Format the material as a Markdown table with the columns "Row" and "Line," giving each line its row number and leaving out blank lines. Begin at the line that contains "Task: Open the 限定版 tag at the bottom" and stop after the line that contains "point(760,517)".

[Data supplied]
^^^^^^^^^^^^^^^^

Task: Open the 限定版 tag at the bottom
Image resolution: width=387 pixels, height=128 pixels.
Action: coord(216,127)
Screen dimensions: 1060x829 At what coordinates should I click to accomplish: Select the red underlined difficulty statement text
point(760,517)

^^^^^^^^^^^^^^^^

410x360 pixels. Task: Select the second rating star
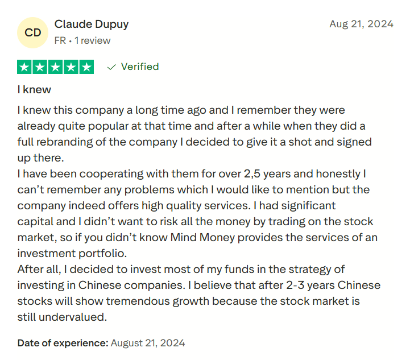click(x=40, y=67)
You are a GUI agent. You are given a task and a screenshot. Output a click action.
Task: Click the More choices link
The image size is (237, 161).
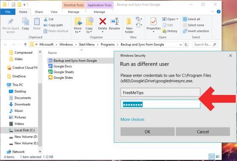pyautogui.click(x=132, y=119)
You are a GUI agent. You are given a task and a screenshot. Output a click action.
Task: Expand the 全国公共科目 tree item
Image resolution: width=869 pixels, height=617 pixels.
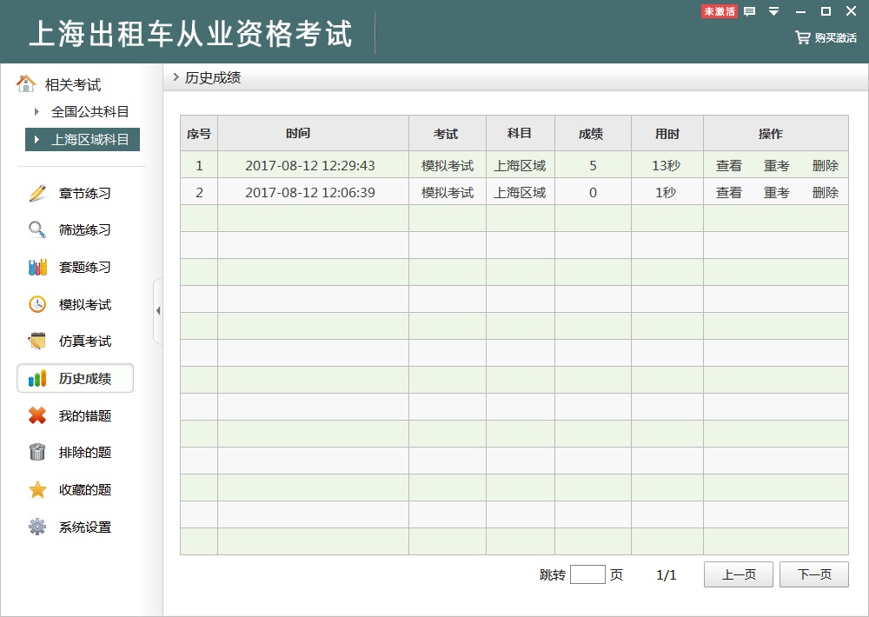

^^^^^^^^^^^^^^^^

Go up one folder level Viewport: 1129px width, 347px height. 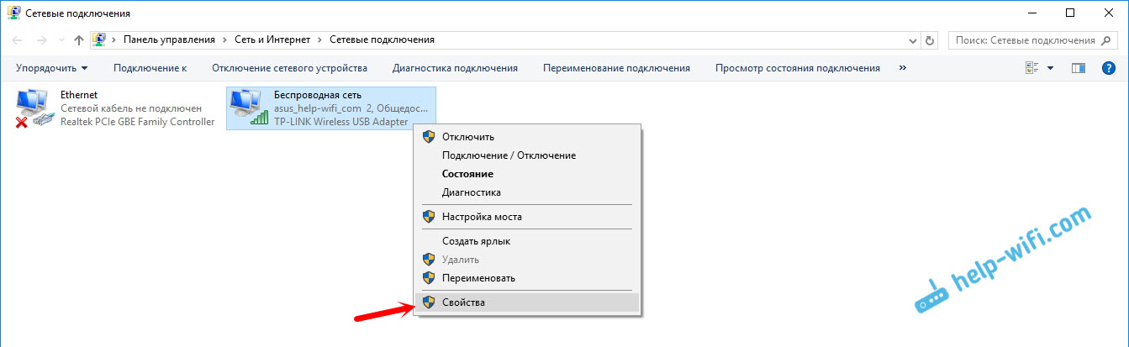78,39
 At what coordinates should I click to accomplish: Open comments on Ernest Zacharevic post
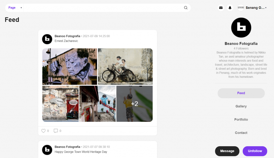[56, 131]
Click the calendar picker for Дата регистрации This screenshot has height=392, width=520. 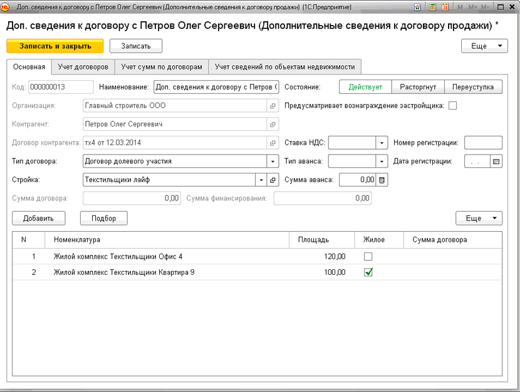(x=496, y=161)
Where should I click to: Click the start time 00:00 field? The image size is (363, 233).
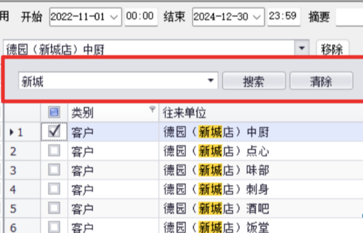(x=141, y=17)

^^^^^^^^^^^^^^^^

[Task answer]
| Row | Line |
|---|---|
| 1 | Task: Open the 限定版 tag at the bottom |
| 2 | Image resolution: width=387 pixels, height=128 pixels. |
| 3 | Action: coord(216,127) |
| 4 | Screen dimensions: 1060x829 At what coordinates should I click to accomplish: Select the red underlined difficulty statement text |
| 5 | point(760,517) |